In an important step towards scale-up of the patchy particle synthesis, our batch reaction approach was successfully transferred to a continuous flow reactor. Due to improved mixing, it brought the advantages of higher reproducibility and tunability of patch morphology and also enabled in-line spectral analysis.
The simple processing techniques and tailored anisotropic materials produced in this work open up many exciting possibilities for future applications in catalysis, energy storage, optoelectronics and theranostics.

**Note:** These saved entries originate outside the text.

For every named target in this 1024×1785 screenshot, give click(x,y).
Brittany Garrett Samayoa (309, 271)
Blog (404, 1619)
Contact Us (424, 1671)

In this thesis, a facile approach for preparation of regular one-dimensional metal nanostructures is presented which may have significant implications for the fabrication of functional devices in nanotechnology, like optical, electronic and catalytic components. The formation of one-dimensional silver nanoparticle assemblies on sub-micron silica spheres appeared to happen naturally via the liquid phase treatment of colloidal silica with diamminesilver(I) complex followed by washing, deposition on a substrate and ageing under ambient conditions. Electron microscopy reveals that, despite the lack of addition of reducing or templating agents, 5 – 10 nm silver nanoparticles are formed that are arranged in necklace-like assemblies on the silica spheres and up to a certain distance from them on the substrate. The random and irregular occurrence of these nanostructures was improved by developing a strategy to control homogeneity of diamminesilver(I) complex treatment and drying. This enabled the reproducible preparation of coatings on silicon wafers over a square centimetre range, which is the basis for further studies to exploit the potential optical and electronic properties of these nanostructures.
Since the shape stability of anisotropic nanostructures is essential to preserve structure-related properties and thus function, dynamic reshaping processes on the nanoscale were studied for anisotropic silver and gold nanoparticle systems. A new evaluation method for quantification of such shape transformation dynamics was developed, and it could be shown that surface passivation agents are necessary to stabilize the interface. This prevents the nanoparticles from transforming to spheres, being the thermodynamically most stable shape.
Furthermore, the gained knowledge of Stöber silica surface chemistry was used to coat them with Co3O4, a material being highly relevant for applications in lithium ion batteries. The acquired synthesis method can in future be transferred to bio-templated silica nanowires made from cellulose nanofibres being a promising candidate for a sustainable nanomaterial made from renewable biological sources.